Problem requirements:
Number of lines below with the word "agent": state it and write nothing more.

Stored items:
Segment Open

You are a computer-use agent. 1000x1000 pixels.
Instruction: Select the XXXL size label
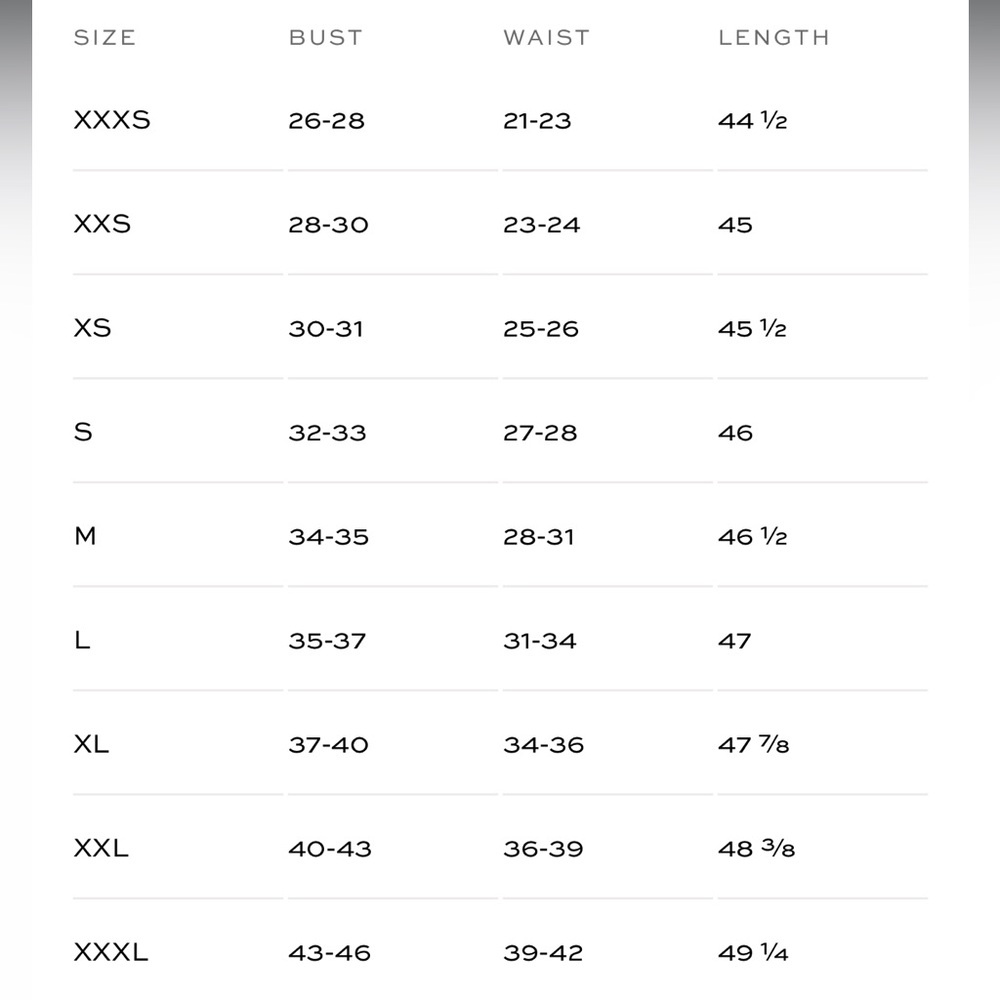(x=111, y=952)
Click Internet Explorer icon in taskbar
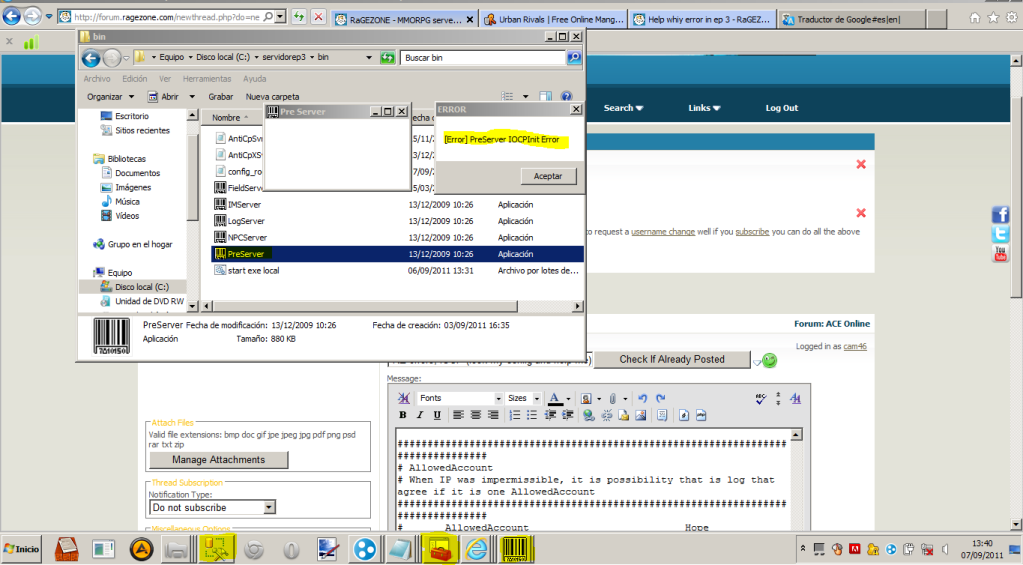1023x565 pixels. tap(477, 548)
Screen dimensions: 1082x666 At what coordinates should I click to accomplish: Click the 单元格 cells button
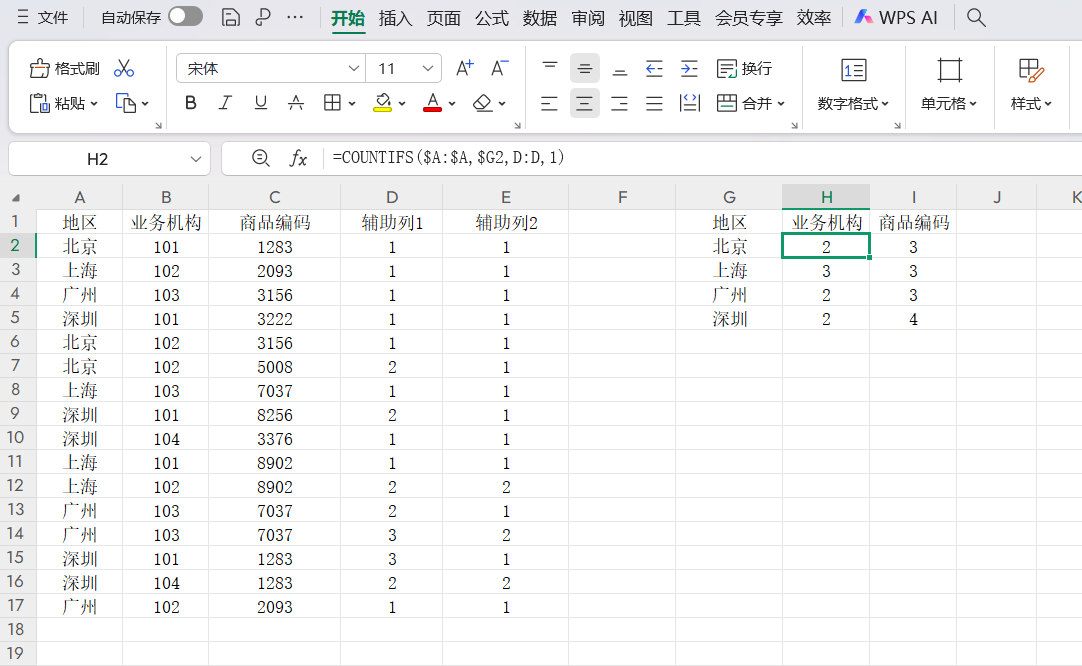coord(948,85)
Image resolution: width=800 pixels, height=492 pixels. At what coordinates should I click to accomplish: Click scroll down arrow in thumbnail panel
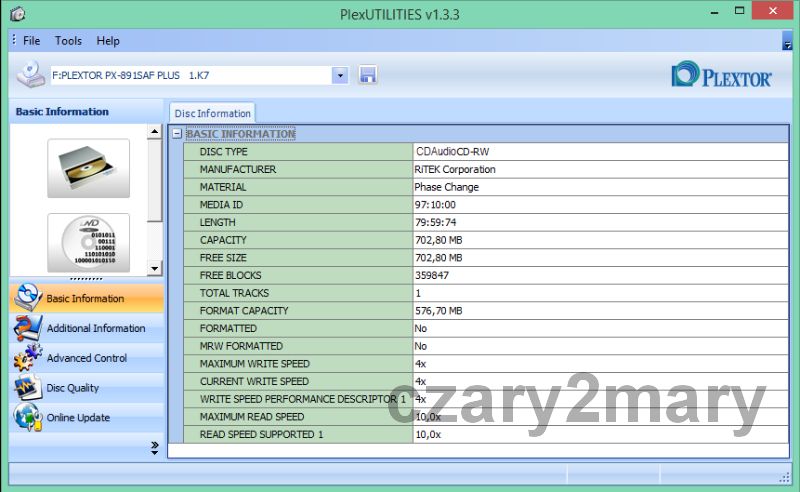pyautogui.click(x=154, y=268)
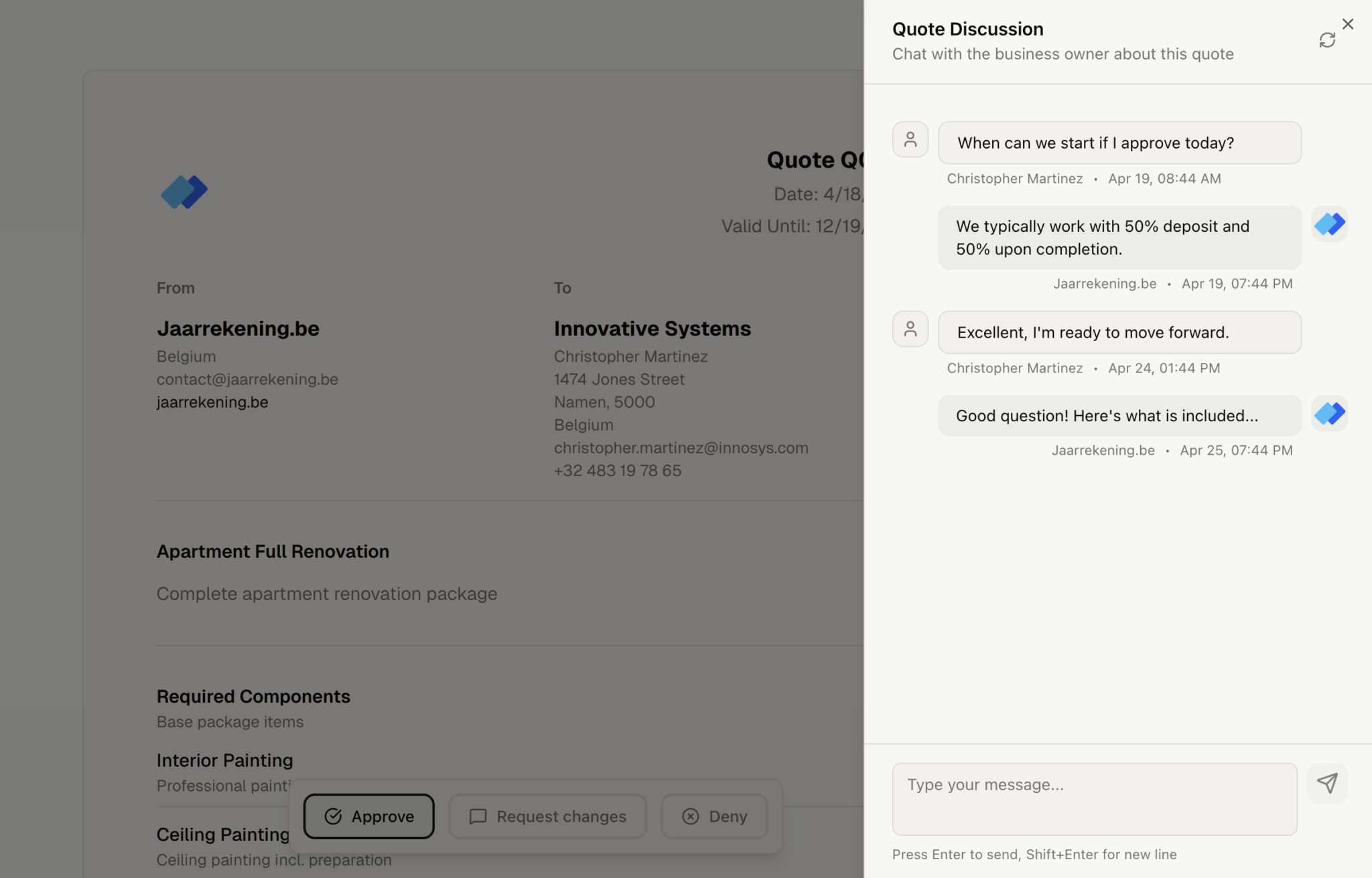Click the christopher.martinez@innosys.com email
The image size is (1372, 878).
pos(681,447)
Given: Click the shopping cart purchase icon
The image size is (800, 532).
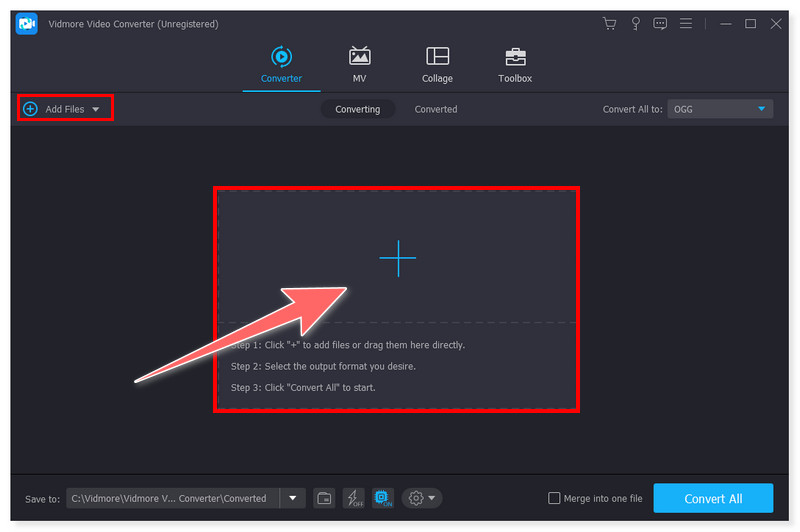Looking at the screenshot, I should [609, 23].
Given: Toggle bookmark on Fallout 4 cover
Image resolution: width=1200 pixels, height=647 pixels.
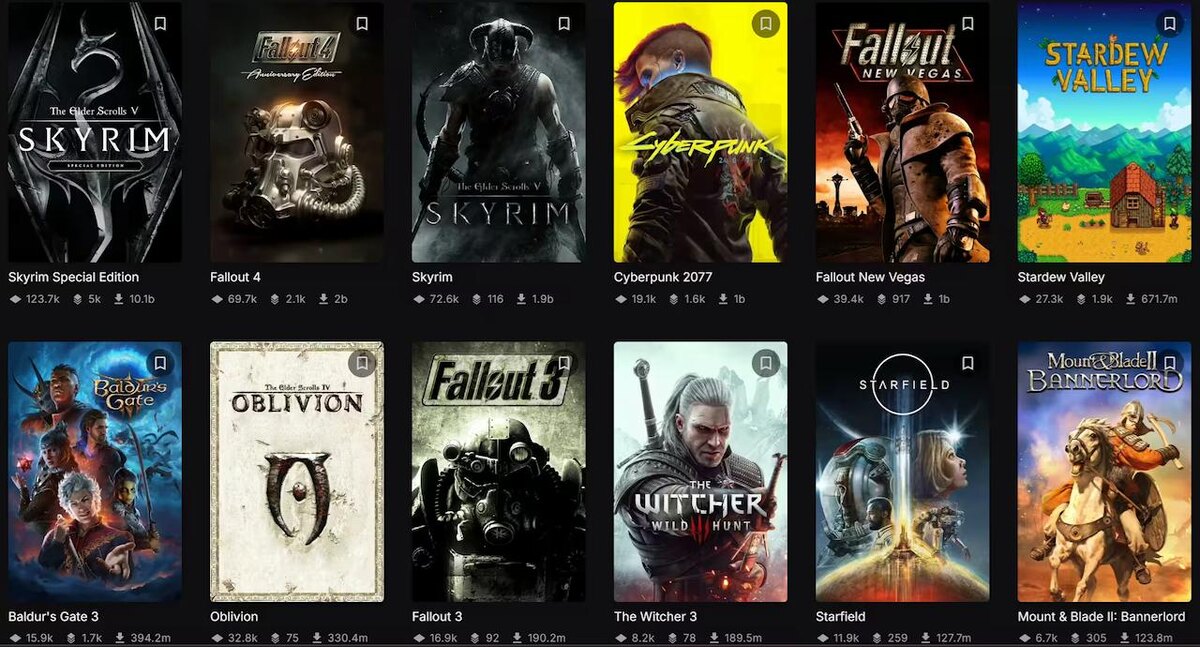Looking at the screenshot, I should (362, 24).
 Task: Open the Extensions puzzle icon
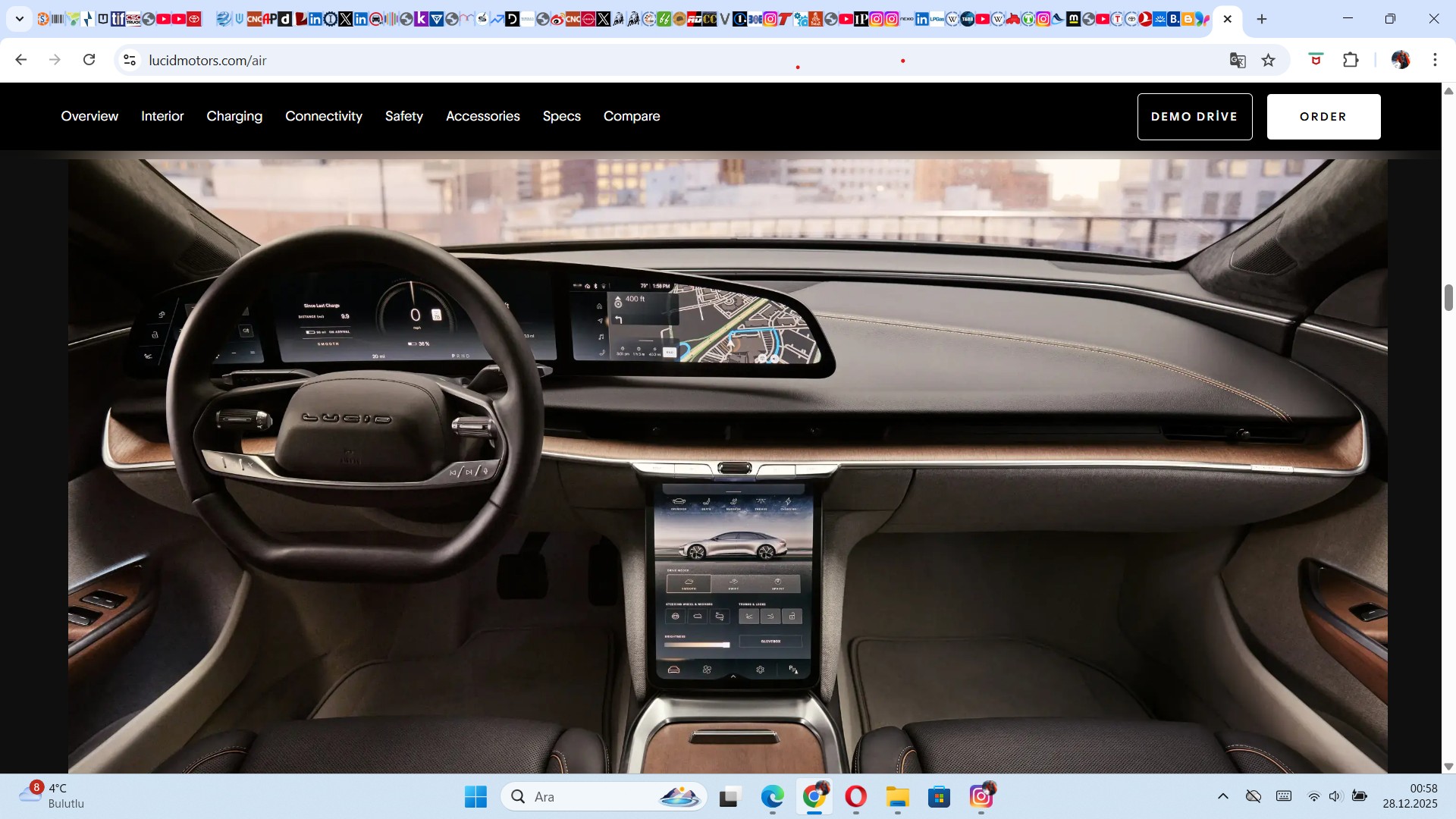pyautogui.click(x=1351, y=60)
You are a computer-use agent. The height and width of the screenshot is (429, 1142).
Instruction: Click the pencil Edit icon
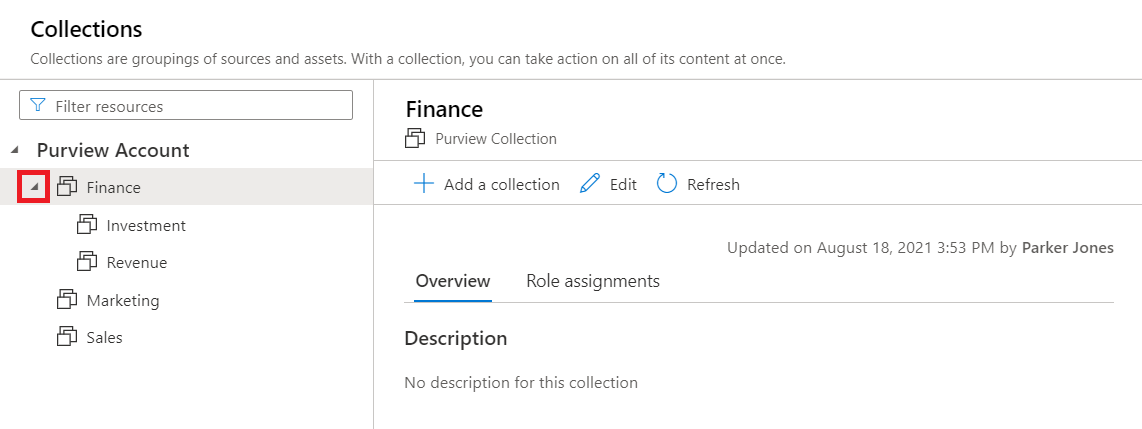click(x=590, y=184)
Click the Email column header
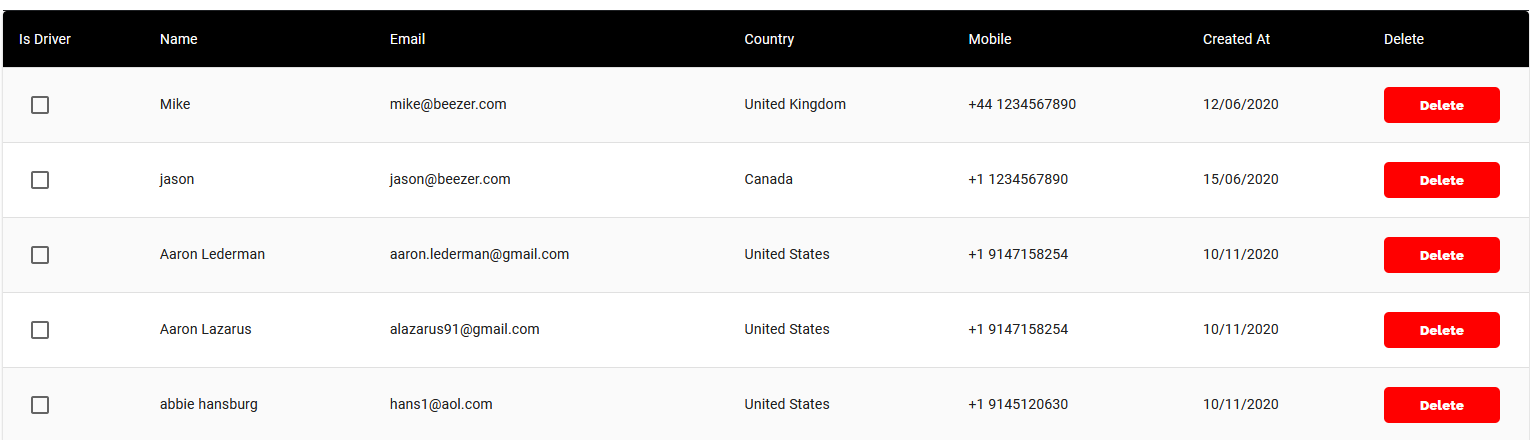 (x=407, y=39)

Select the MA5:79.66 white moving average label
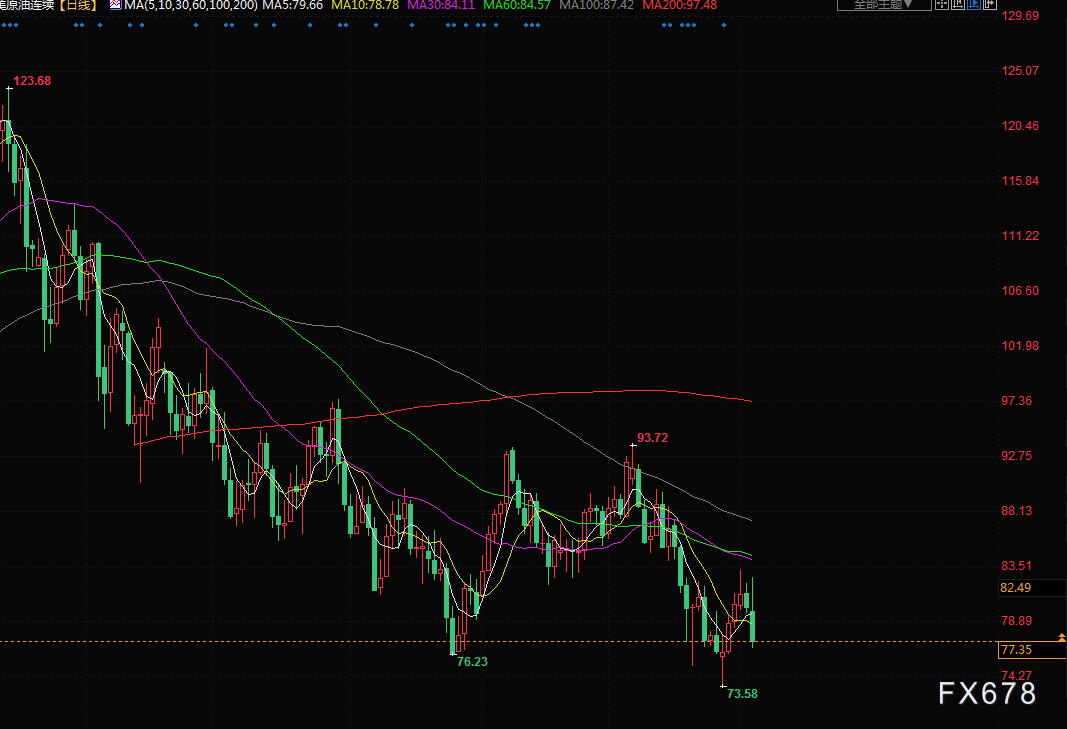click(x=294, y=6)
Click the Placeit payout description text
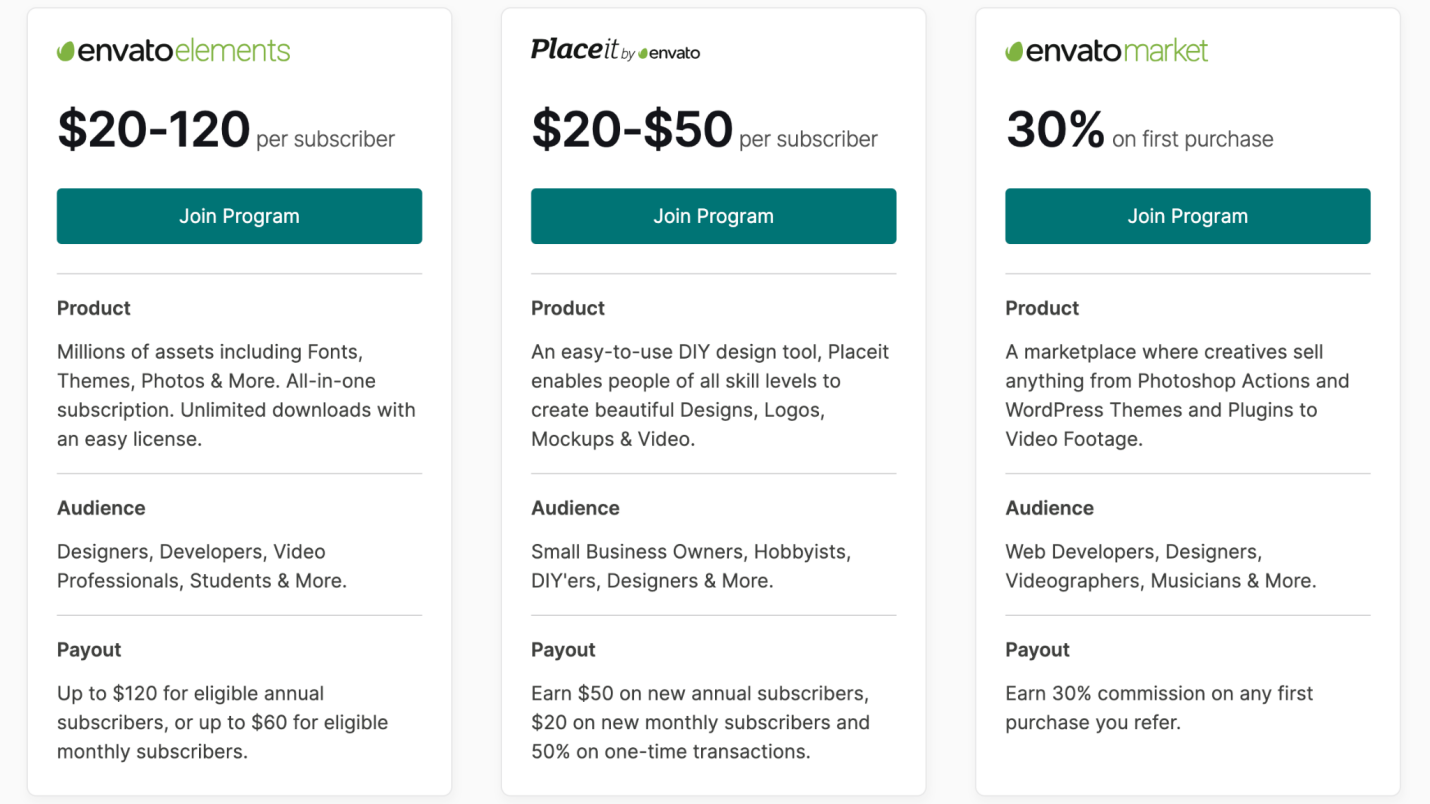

Segment Closed

Response to this exercise:
2